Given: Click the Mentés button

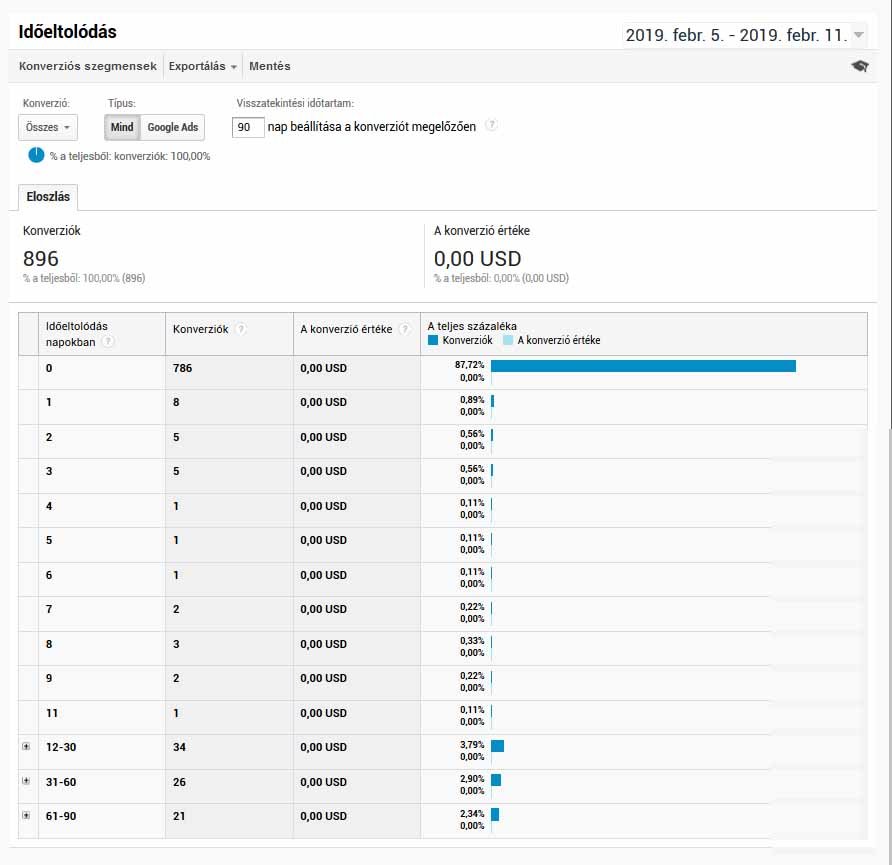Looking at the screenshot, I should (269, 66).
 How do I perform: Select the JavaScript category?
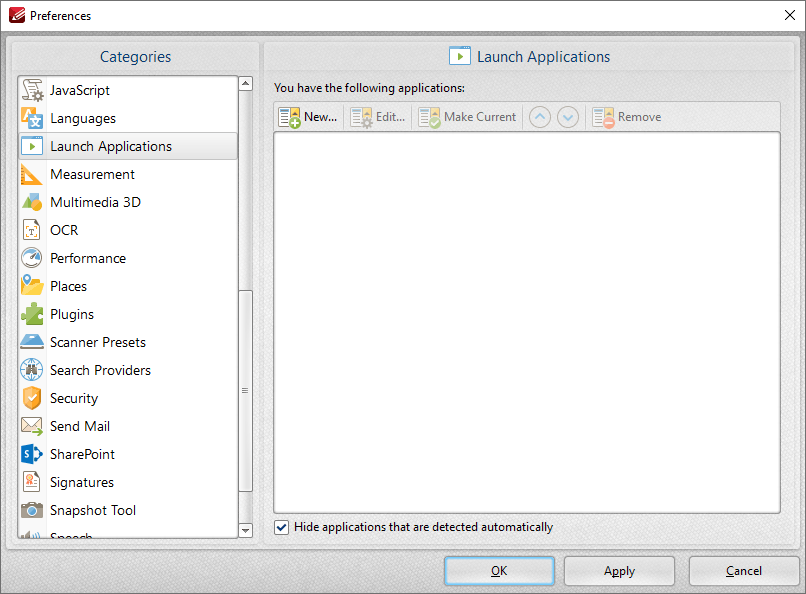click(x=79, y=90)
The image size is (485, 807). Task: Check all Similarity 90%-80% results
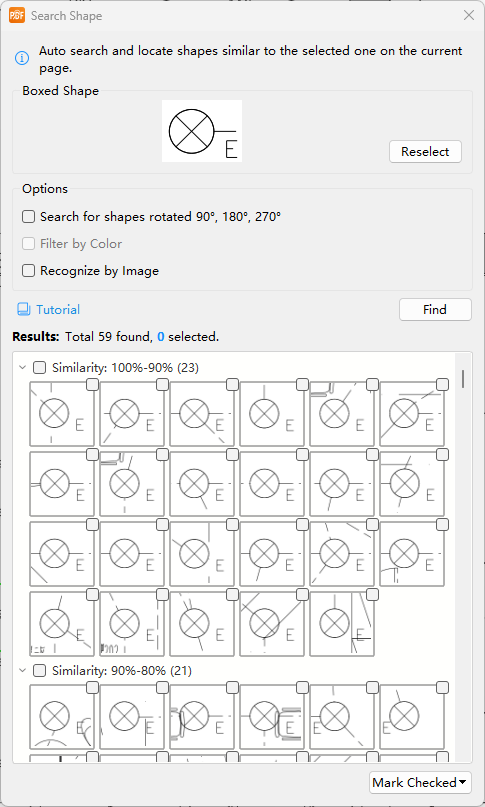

- _EXERCISE DETAILS_: Please retype the listing in full, exactly as given, and skip every image.

- _SOLUTION TO THIS TASK_:
Given: Click the Mentés button

Looking at the screenshot, I should (269, 66).
 How do I perform: Select the JavaScript category?
click(x=79, y=90)
The image size is (485, 807). Task: Check all Similarity 90%-80% results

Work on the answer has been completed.